Fred Sanders argues the interesting thesis that the doctrine of the Trinity in modernity is “Romantic” in its orientation. Although Enlightenment rationalism found no place for the Trinity, the Romantic impulse in modern thought funded a reinterpretation of the doctrine of the Trinity according to:
a) History: In rationalism, reason is supra-historical, necessary truth which must be real in all possible worlds. Here Lessing’s “ugly ditch”—the idea that accidental truths of history can never become proofs of necessary truths of reason—dismissed the doctrine of the Trinity to the realm of the unthinkable. Many modern theologians have been influenced by Hegel, however, and seek to relate God and history by having the latter as the medium within which the divine being is realised. Smith identifies Moltmann, Pannenberg and Jenson as examples.

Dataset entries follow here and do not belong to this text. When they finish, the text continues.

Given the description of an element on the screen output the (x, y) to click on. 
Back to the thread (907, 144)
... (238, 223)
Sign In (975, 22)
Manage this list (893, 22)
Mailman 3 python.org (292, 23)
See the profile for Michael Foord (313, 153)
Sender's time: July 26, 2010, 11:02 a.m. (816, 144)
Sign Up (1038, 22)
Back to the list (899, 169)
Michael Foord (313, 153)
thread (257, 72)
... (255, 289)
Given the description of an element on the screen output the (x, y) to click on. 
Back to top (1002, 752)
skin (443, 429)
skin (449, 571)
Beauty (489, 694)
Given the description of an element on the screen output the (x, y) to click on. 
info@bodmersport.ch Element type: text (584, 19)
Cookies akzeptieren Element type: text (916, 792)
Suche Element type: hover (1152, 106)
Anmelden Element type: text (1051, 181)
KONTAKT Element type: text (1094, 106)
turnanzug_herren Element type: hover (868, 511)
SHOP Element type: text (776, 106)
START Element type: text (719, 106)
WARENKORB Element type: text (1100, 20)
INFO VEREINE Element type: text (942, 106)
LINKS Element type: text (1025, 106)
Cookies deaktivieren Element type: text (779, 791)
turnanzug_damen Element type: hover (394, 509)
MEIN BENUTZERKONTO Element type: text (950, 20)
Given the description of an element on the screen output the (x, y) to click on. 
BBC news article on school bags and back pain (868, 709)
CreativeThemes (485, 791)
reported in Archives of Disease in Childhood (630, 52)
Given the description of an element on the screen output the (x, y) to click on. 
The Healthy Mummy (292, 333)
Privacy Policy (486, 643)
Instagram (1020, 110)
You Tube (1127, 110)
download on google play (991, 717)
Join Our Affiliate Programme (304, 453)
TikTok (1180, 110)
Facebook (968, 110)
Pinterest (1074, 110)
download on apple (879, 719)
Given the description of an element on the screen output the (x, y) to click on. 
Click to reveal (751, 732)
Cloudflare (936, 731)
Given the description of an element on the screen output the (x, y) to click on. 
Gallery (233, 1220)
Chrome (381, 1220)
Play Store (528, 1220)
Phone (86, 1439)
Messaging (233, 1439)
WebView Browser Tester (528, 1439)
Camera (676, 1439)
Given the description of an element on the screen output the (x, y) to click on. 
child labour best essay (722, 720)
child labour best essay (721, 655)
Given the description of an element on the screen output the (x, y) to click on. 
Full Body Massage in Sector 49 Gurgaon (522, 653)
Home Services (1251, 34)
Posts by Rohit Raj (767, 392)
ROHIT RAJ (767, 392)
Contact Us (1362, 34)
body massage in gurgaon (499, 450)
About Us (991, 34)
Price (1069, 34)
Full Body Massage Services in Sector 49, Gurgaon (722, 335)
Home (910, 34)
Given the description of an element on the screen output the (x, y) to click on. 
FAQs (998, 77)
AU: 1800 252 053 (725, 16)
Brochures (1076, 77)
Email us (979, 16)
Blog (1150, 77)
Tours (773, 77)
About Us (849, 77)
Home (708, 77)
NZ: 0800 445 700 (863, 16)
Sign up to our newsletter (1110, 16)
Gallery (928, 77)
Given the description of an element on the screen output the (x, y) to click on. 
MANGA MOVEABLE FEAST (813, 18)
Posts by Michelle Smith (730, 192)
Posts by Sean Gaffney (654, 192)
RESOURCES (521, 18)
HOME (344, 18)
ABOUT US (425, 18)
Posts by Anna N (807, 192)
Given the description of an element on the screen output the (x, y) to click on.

b) Experience: Romanticism insisted that truth may or even must be experiential and not simply rational. Schleiermacher grounded theology in experience, and some following him have sought to correlate the doctrine of God and human experience—something Schleiermacher did not do. Sanders’ argument is not as strong here as it was for his previous assertion. The key to this category of trinitarian thought is the collapse of the immanent Trinity into the economic Trinity (Rahner, LaCugna). Elizabeth Johnson and other liberationists use the economic Trinity to explicate human experience. As such, the doctrine does not arise out of human experience—as Schleiermacher also insisted.
c) Retrieval: As a response or reaction to the “thinness” of theology in Enlightenment thought, retrieval theologies hope to restore biblical and patristic priorities with robust and confident explications of faith.
Sanders ends by suggesting that the doctrine of the Trinity was never really lost (and hence did not need to be “rediscovered”) in modernity, except among those who accepted Enlightenment criticism as primary. Under that pressure modern theologians transposed the doctrine into categories of history and experience. This certainly opened opportunities for trinitarian reflection which hitherto had not been explored, but also in some ways distorted the doctrine.
My interest is twofold: first, the idea that modern theologians have appealed to Romantic categories of thought to explicate their doctrine of the Trinity; that is, they appealed to one mode of modern thought against another. Second, while Sanders hints that these modern explications have some value in theological reflection, he is concerned that the doctrine itself has been reinterpreted in unwarranted ways. Stephen Holmes has argued that point more polemically in his recent The Holy Trinity: “In brief, I argue that the explosion of theological work claiming to recapture the doctrine of the Trinity that we have witnessed in recent decades in fact misunderstands and distorts the traditional doctrine so badly that it is unrecognizable” (xv). More on Holmes’s argument later.
See Sanders, F., “The Trinity” in Mapping Modern Theology: A Thematic and Historical Introduction (Kelly M. Kapic & Bruce L. McCormack (eds); Grand Rapids: Baker Academic, 2012) 21-45.